A observação do mestre caiu como luva em um país que estava descobrindo a sua identidade arquitetônica em meio a um contexto nacionalista, tanto que, após a construção do Ministério, o uso do azulejo se expandiu para outros edifícios públicos, contribuindo para a reafirmação de um aparelho estatal que procurava se reforçar ideologicamente impulsionando artistas como Athos Bulcão, Portinari, Burle Marx, Djanira, Paulo Rossi-Ozir na criação de uma nova linguagem para o azulejo.
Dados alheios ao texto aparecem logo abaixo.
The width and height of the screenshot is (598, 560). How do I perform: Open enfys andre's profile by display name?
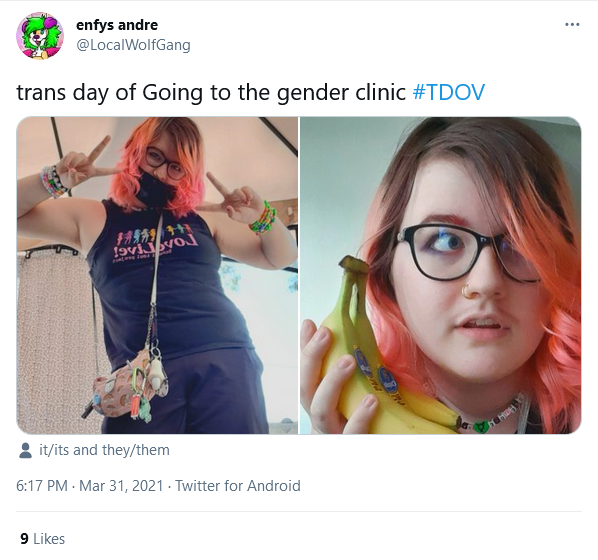pyautogui.click(x=117, y=25)
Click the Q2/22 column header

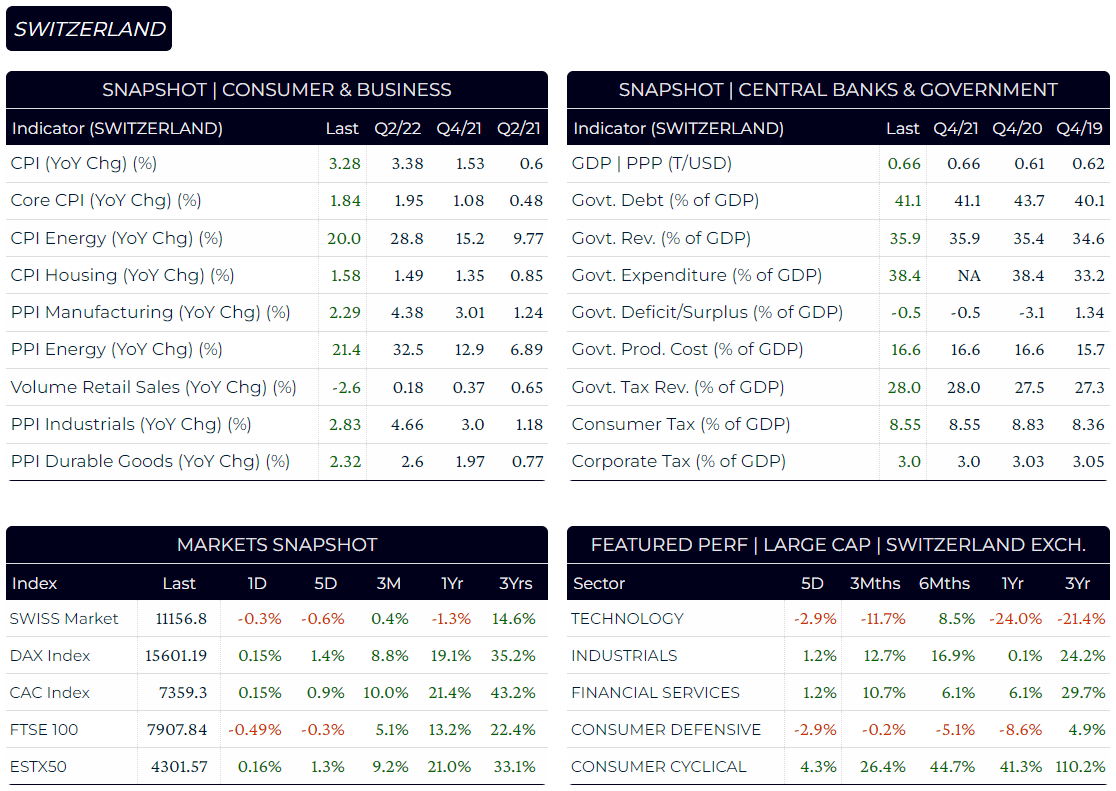(398, 129)
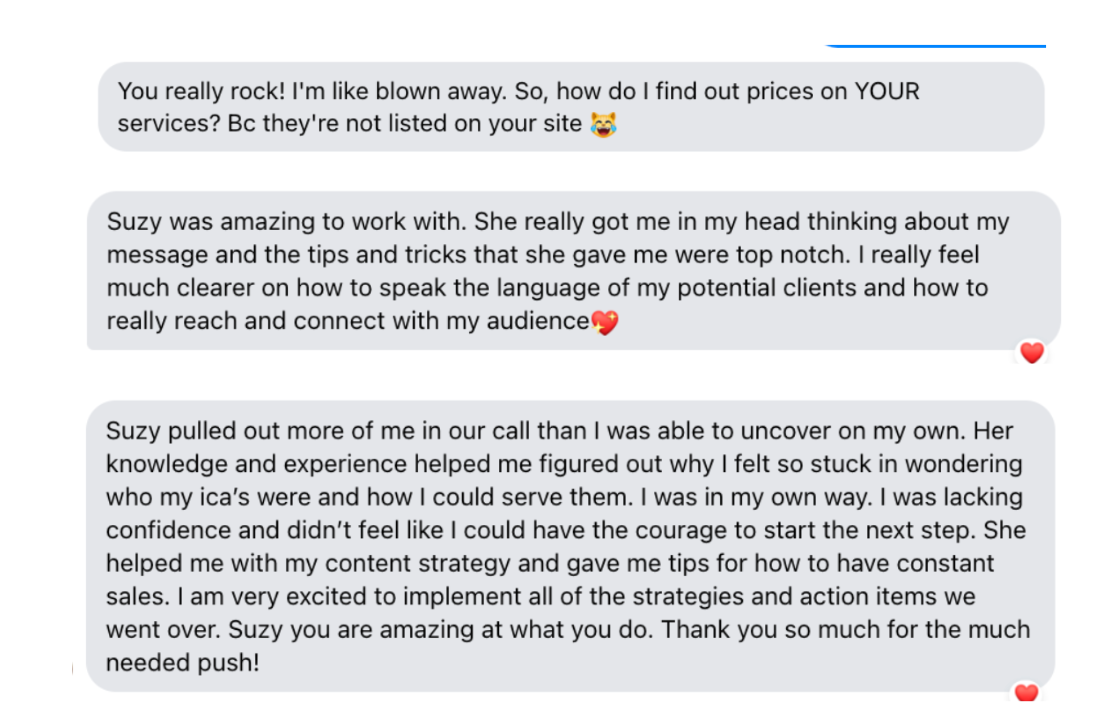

Dessa forma, comenta Roberto Segre (2006), os azulejos humanizaram o vocabulário abstrato da arquitetura, resgatando não somente uma tradição que havia sido perdida, mas também, com seu brilho e brancura, reafirmavam a luminosidade tropical diante dos edifícios, permitindo um diálogo natural com o transeunte, tirando-o do automatismo do percurso cotidiano, aproximando a arte do público.

Se o azulejo trouxe a exuberância aos planos e volumes contidos das pesadas construções coloniais, na arquitetura moderna sua utilização propiciou graça e fluidez às linhas geométricas, funcionando como elemento mediador entre o estático da forma e o meio ambiente. – Roberto Segre 

A sua ideal adequação ao clima do Brasil também ajudou a consolidar de vez a utilização visto, que enfrentamos aqui temperaturas elevadas e excesso de umidade que acabam por interferir na escolha dos materiais. Com nossas fortes chuvas e intensos raios solares, o azulejo auxilia na proteção e conservação das paredes externas.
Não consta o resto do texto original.